Starting Ketogenic Diet: 7 Simple Steps for Beginners
Starting ketogenic diet can feel overwhelming at first. Too many rules. Too much conflicting advice. But it doesn’t have to be complicated.
This guide breaks keto down into seven clear, beginner-friendly steps. Follow them in order, keep things simple, and you’ll set yourself up for long-term success—without confusion or frustration.
Doing this with a friend helps too. Health journeys are easier and more enjoyable when you’re not doing them alone.
Let’s get into it.
Step 1: Remove All Sugar From Your Diet
This is the most important step. And often the most powerful.
Remove all forms of sugar:
- Table sugar
- Added sugar in coffee or tea
- Pastries, donuts, desserts
- Honey, agave nectar, and “natural” sweeteners
It doesn’t matter where the sugar comes from. If it’s sugar, it goes.
Many people feel better almost immediately just by cutting sugar alone. That’s how impactful this step is.
Step 2: Eliminate All Grains
Grains are not keto-friendly. Period.
That includes:
- Wheat
- Rice
- Oats
- Corn
- Any grain-based product, even organic or stone-ground
Grains offer no nutrients you can’t get from better sources. They also trigger inflammation—sometimes obvious, sometimes subtle.
For a truly healthy ketogenic lifestyle, grains must be removed completely.
Read More: Ketogenic Diet Vegetables: Low-Carb Options You Can Eat Freely
Step 3: Cut Out Industrial Seed Oils
These oils are often mislabeled as “vegetable oils,” but they are highly processed and inflammatory.
Avoid:
- Canola oil
- Corn oil
- Soybean oil
- Safflower oil
- Peanut oil
- Margarine and shortening
These oils damage gut health and promote inflammation throughout the body. They don’t belong in a keto diet—or any diet.
Step 4: Embrace Healthy Fats
Fat is not the enemy. In fact, it’s essential on keto.
Use natural, traditional fats such as:
- Butter
- Bacon grease
- Beef tallow
- Olive oil
- Avocado oil
These fats are minimally processed and have been used for centuries. They support healthy cholesterol markers and metabolic health.
Stop fearing fat. Your body needs it.
Step 5: Stop Being Afraid of Salt
Salt is vital. Every mammal needs it.
On keto, salt becomes even more important.
Choose high-quality rock salt mined from deep underground. Avoid cheap, overly refined table salt commonly found in restaurants.
Salt supports hydration, nerve function, and energy levels—especially when carbohydrates are low.
Step 6: Eat Real, Whole Foods
As keto grows in popularity, processed “keto” products are everywhere.
Bars. Shakes. Powders.
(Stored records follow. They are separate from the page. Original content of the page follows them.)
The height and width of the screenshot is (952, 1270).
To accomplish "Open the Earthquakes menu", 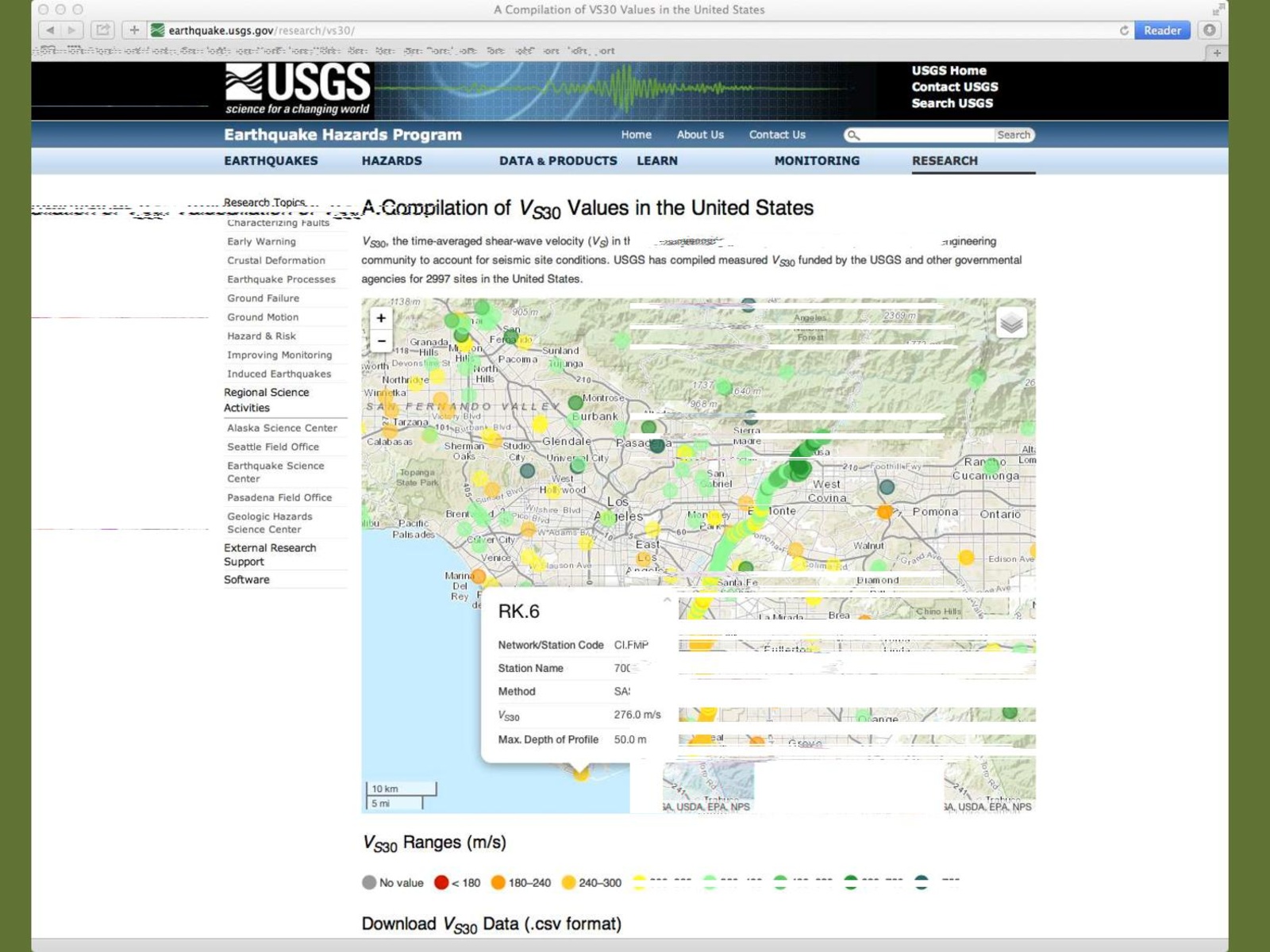I will [271, 160].
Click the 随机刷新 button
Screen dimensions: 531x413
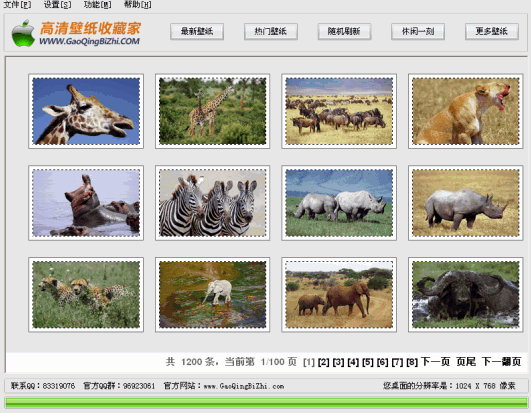pyautogui.click(x=344, y=31)
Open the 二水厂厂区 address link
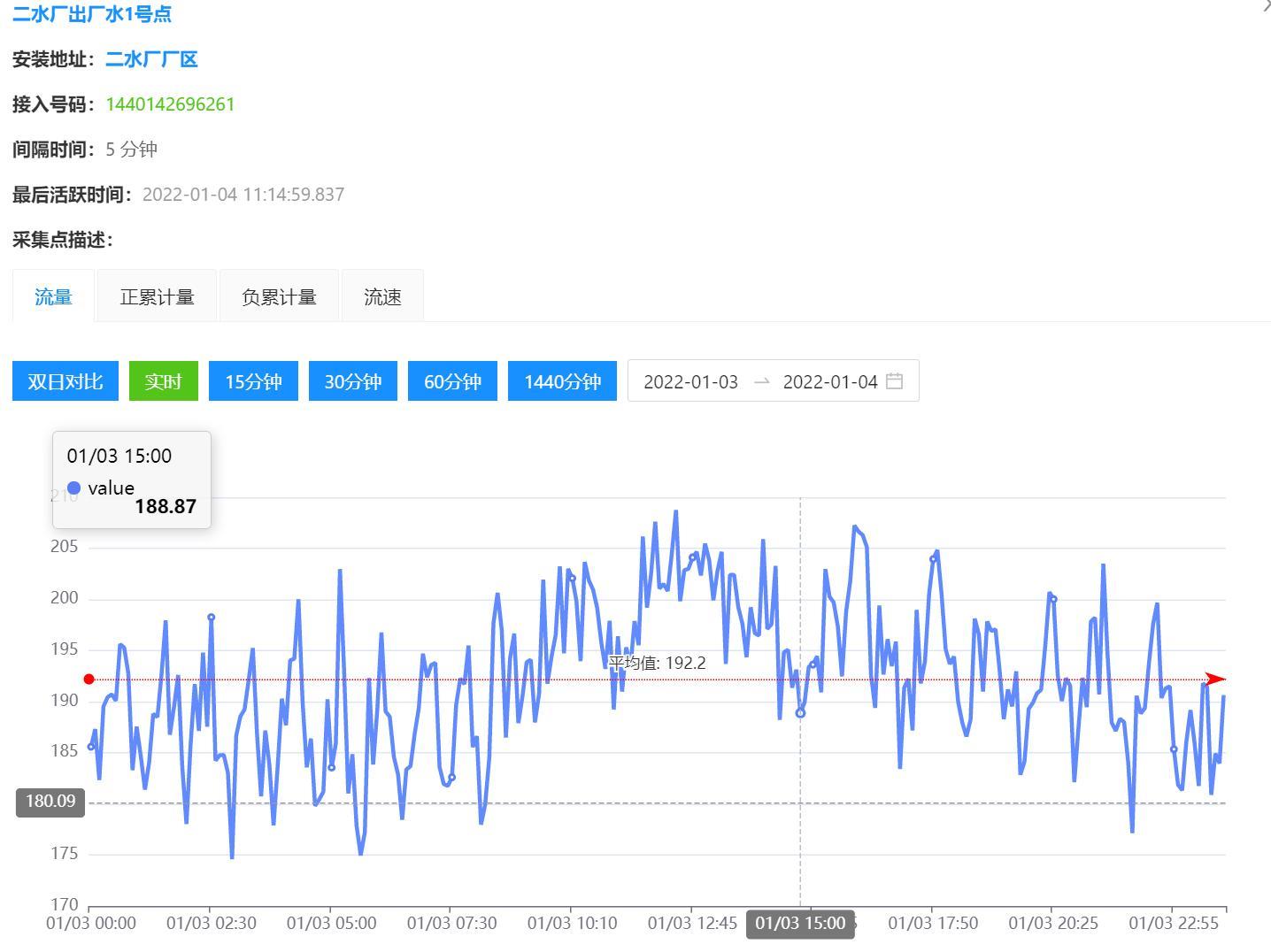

Packaged meals.
They may be better than junk food—but they’re still processed.
Focus on foods with one ingredient:
- Beef
- Eggs
- Fish
- Broccoli
- Leafy greens
For the first few months, real whole foods should be your foundation.
Step 7: Manage Your Electrolytes
Electrolytes are critical when starting ketogenic diet.
You need adequate:
- Sodium
- Chloride
- Magnesium
- Potassium
These minerals help:
- Prevent keto flu
- Maintain energy
- Support muscle and nerve function
Modern water lacks the minerals humans once consumed naturally, so supplementation is often necessary.
Final Thoughts
These seven steps form a simple, sustainable approach to keto.
Follow them consistently, and the ketogenic way of eating becomes:
- Easier
- Healthier
- Sustainable long term
It’s not a short-term diet. It can become a permanent lifestyle with lasting benefits.
Start slow. Stay consistent. And keep it simple.